The main benefits of running are weight loss and decreased risk of cardiovascular disease, but in addition to running on the street has other advantages such as the possibility of running at any time of the day, alone or accompanied. 

Street running is a modality that is increasingly present and running in nature increases happiness during and immediately after running, but the other benefits are also found when running in closed spaces, such as on the treadmill, for example. Running on the street, in nature or inside the gym has its advantages, but in any case, running listening to loud music encourages you to run faster and greater distances, increasing the health benefits.

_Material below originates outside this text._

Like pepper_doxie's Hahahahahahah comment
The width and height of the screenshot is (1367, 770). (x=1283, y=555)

15 main benefits of running

Some of the main benefits of the race are:

  1. Protect from diseases like cancer, cardiovascular diseases;
  2. Improve sleep quality;
  3. Fight depression;
  4. Reduce the risk of diabetes, heart attack and stroke;
  5. Stimulate the formation of neurons and improve memory; 
  6. Strengthen muscles and bones, and decrease the risk of osteoporosis; 
  7. Increase the disposition for the daily routine;
  8. Weight loss because it burns fat;
  9. Increase physical conditioning;
  10. Improve breathing;
  11. Increase self-esteem;
  12. Control blood pressure;
  13. Increase muscle mass;
  14. Strengthen the abdomen and increase the buttocks;
  15. Increase life expectancy.

These benefits can be achieved by running alone or with a group of friends, but greater benefits occur when there is a higher level of difficulty in running. However, to start practicing running you must start slowly, running small distances on a flat surface and gradually increasing the course every 2 weeks, for example. 

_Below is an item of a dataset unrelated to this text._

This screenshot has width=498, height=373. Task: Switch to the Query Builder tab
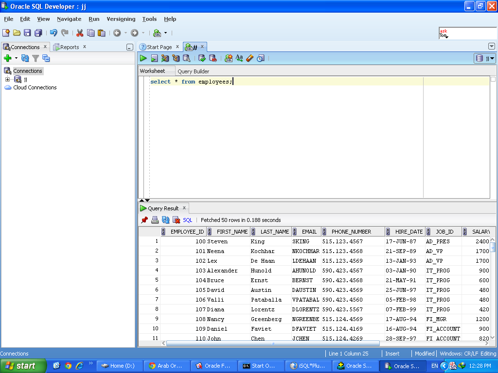tap(193, 71)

How to achieve the benefits of running 

To achieve all the benefits that running brings, you need to run 2-3 times a week for 20 to 60 minutes each time. However, running more than 30 km per week increases the risk of muscle and joint injuries, so people who run great distances must be accompanied by a physical education professional to achieve their goals without harming their health.

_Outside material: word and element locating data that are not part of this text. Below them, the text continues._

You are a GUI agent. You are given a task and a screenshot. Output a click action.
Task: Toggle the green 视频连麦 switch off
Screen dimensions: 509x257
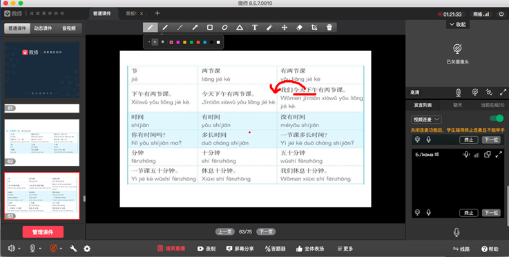coord(497,118)
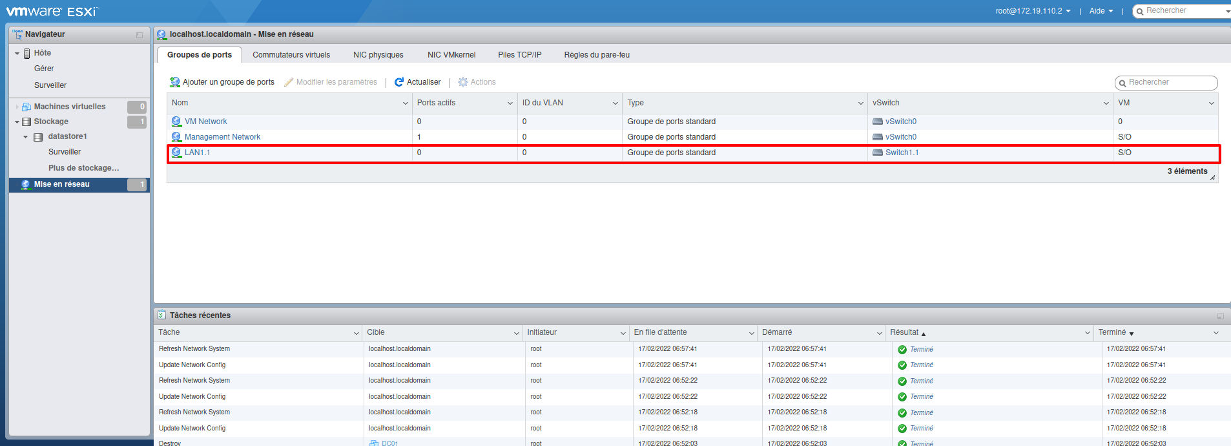Minimize the Tâches récentes panel
Screen dimensions: 1231x446
[1220, 316]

An affordable option is also the running groups, at affordable prices, in which the volume of training and the biomechanics of the movement is guided by a professional.

Race for beginners 

For those who want to start running, a medical consultation is first advised to assess general health. Many gyms have a questionnaire that must be completed at the time of registration, which helps to define whether the person is at greater risk of heart attack or stroke, for example, but if you want to start running alone, on the street, you must have the careful to do a check-up first. The following are the best tips to start running and enjoy all the health benefits of running: 

1. How to dress 

To start you should wear light clothes and appropriate sneakers, always with socks. Running without proper clothing, besides being uncomfortable, can decrease running time, and when wearing low shoes there is a greater impact on the joints and greater chances of damaging the spine, and therefore you should always run with running shoes. Learn how to choose the best running shoes . 

2. Distance and speed 

The speed must be slow, you should not try to run long distances in the first few training sessions. The ideal is to establish a limit, which can be 2-3 km to get used to it little by little. If it is not possible to maintain the pace of the race until the end there is no problem, you can walk fast while catching your breath for another sprint, the important thing is not to give up on the first obstacle. Check out a running workout to run 5 and 10 km in 5 weeks

3. Breathing 

Breathing is very important during the run and to facilitate training you should be inspired by the nose every 2 strides, releasing air through the mouth. It is normal to become breathless in the first few runs, but over time it is normal for breathing to become easier. the first few times you should avoid talking while running to avoid getting rib pain, which is so common in those who do not have much physical conditioning. 

4. Stretches 

At the end of the race, after reaching your goal, it is important to do some stretching exercises with your legs and back to avoid getting cramps and muscle pain. Check out some examples of leg stretches .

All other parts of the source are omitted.